Cloud Startup: Meteor To Speed Up Web App Development

Meteor to speed up Web App development

Straddling the ongoing OS fragmentation divide through a web app may sound like the best thing to do when developing such an app but straddling the interaction between the client, server, multiple devices and a ton of cloud services while still having to deal with legacy infrastructure isn’t as easy as it should be. This is exactly the thought of new startup Meteor as they look to rapidly speed up Web App development by making these processes available to developers in the most painless and elegant way possible. In essence the founders of Meteor are looking to create a modular framework unlike anything else on the market.

What marks Meteor so differently is that the team is comprised of former Rockstar developers for a number of other up-and-rising startups including Geoff Schmidt, Miro, Matt DeBergalis, Nick Martin and David Greenspan.
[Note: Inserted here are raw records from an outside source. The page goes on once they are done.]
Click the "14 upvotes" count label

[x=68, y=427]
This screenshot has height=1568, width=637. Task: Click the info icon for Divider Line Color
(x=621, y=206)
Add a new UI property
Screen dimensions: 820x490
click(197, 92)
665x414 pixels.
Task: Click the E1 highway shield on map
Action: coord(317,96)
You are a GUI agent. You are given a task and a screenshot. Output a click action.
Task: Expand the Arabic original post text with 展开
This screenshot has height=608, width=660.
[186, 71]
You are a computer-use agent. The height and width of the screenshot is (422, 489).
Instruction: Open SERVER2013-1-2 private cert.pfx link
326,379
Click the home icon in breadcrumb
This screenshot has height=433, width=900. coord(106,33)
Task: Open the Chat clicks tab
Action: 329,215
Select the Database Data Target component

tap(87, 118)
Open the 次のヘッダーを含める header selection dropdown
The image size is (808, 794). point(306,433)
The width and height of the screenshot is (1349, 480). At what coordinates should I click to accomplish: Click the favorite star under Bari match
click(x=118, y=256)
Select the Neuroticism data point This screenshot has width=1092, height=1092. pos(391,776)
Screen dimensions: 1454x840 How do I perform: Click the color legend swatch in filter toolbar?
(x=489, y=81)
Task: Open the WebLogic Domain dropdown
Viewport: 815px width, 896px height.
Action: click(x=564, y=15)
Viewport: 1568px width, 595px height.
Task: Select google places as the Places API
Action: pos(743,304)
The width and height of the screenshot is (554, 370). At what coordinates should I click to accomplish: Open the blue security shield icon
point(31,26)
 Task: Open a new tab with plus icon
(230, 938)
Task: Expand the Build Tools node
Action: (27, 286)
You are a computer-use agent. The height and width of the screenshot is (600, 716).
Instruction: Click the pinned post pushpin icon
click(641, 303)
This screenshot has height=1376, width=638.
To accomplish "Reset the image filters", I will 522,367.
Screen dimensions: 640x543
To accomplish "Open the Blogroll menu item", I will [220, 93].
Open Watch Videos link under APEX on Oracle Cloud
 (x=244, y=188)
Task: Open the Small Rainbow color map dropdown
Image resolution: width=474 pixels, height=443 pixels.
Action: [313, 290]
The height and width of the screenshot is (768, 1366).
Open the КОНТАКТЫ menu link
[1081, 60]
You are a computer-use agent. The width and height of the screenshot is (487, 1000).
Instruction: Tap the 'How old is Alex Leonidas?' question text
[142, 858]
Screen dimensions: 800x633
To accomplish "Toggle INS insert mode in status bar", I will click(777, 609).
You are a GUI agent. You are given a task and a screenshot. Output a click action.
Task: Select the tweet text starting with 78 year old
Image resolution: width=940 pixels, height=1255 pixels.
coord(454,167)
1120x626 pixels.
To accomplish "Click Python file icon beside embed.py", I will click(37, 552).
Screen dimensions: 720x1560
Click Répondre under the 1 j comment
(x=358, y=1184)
Kudos have been given by numerous other big names including Garry Tan of Posterous, Dustin Moskovitz, co-founder of Asana and Facebook and a number of other major players in the web app development field. According to the main site, Meteor offers:

  • Pure JavaScript
  • Live page updates
  • Clean, powerful data synchronization
  • Latency compensation
  • Hot Code Pushes
  • Sensitive code runs in a privileged environment
  • Fully self-contained application bundles
  • Interoperability
  • Smart Packages

While the Pure Javascript aspect certainly makes it look very tempting for most web app developers, what really whets the appetite are the Fully Self-contained application bundles, Smart Packages, Interoperability and Hot Code Pushes. It not only means a framework that enables modular app packages that can be pushed onto both the server or the client or even cloud service but the ability to update your web app while your users are still on it without affecting their performance at all. This makes for a framework feature that is not available in even the larger web app developers much less a startup like Meteor.

Meteor is still currently in development itself and as such is still in preview mode. According to the site Meteor should be released any time between two months to a year and is licensed as open-source software under the GPL.